▶ STATED EXERCISE 1
Transcribe the rows exactly as they appear, starting at the line that has "Expand row for 清华大学资产管理有限公司" and ending after the line that has "[182, 1831]".

Training a neural network from scratch requires:
- Millions of labeled images
- Days to weeks of GPU time
- Expert hyperparameter tuning
Transfer learning sidesteps this by starting from a model pretrained on a large dataset (like COCO, with 330K images and 80 classes). The pretrained weights already encode general visual features — edges, textures, shapes, parts of objects. You only need to adapt the final layers to your specific classes.
Analogy: It is like hiring a professional photographer who already knows how to see light, composition, and focus. You just need to teach them what your specific subjects look like — much faster than training someone from zero.
2.2 Freeze Strategy#
Not all layers need to be retrained. YOLOv5 supports freezing layers:
Backbone (layers 0–9): General visual features
→ Freeze these for small datasets
Neck (layers 10–17): Feature aggregation
→ Can freeze or fine-tune
Head (layers 18–23): Detection output
→ Always train theseStrategy by dataset size:
| Dataset Size | Strategy | YOLOv5 Command |
|---|---|---|
| < 100 images | Freeze backbone + neck (layers 0–17), train head only | --freeze 17 |
| 100–1000 images | Freeze backbone (layers 0–9), train neck + head | --freeze 10 |
| > 1000 images | Train everything (no freezing) | (default) |
| > 5000 images | Train everything with longer schedule | --epochs 100 |
Gradual unfreezing: Start fully frozen, train 10 epochs, then unfreeze backbone and train 40 more epochs at a lower learning rate. This prevents the pretrained weights from being destroyed by large early gradients.

▶ DATA SUPPLIED
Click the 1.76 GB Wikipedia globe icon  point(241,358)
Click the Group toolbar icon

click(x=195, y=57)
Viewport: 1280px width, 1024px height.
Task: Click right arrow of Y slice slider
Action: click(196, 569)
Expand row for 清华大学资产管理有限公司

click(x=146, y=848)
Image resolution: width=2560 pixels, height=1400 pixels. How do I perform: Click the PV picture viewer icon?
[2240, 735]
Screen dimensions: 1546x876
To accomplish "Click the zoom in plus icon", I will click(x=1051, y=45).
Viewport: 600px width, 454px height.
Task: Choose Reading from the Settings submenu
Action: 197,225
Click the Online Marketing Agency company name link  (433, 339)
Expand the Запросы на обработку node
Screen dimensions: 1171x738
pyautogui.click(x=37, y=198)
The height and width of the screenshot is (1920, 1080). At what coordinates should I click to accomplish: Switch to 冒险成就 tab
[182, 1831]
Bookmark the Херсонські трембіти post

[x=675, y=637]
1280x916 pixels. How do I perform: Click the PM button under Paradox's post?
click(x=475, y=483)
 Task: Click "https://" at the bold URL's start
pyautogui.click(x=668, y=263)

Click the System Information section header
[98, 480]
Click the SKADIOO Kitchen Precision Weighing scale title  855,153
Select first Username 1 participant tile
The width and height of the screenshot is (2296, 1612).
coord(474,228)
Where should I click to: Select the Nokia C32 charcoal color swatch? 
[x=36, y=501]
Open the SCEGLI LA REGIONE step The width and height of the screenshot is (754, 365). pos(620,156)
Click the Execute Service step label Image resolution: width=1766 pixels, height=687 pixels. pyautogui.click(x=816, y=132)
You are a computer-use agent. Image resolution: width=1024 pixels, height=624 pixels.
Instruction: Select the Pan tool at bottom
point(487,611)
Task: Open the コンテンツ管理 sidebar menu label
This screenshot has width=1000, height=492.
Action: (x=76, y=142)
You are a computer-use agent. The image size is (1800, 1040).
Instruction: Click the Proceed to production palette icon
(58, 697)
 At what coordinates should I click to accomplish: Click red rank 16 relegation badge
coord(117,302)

▶ STATED EXERCISE 2
Quote the passage on transfer learning word for word, beginning at the words "Training a neural" and stopping after "your specific classes.".

▶ PROBLEM SOLUTION 1
Expand row for 清华大学资产管理有限公司

click(x=146, y=848)
Image resolution: width=2560 pixels, height=1400 pixels. How do I perform: Click the PV picture viewer icon?
[2240, 735]
Screen dimensions: 1546x876
To accomplish "Click the zoom in plus icon", I will click(x=1051, y=45).
Viewport: 600px width, 454px height.
Task: Choose Reading from the Settings submenu
Action: 197,225
Click the Online Marketing Agency company name link  (433, 339)
Expand the Запросы на обработку node
Screen dimensions: 1171x738
pyautogui.click(x=37, y=198)
The height and width of the screenshot is (1920, 1080). At what coordinates should I click to accomplish: Switch to 冒险成就 tab
[182, 1831]

▶ PROBLEM SOLUTION 2
Training a neural network from scratch requires:
- Millions of labeled images
- Days to weeks of GPU time
- Expert hyperparameter tuning
Transfer learning sidesteps this by starting from a model pretrained on a large dataset (like COCO, with 330K images and 80 classes). The pretrained weights already encode general visual features — edges, textures, shapes, parts of objects. You only need to adapt the final layers to your specific classes.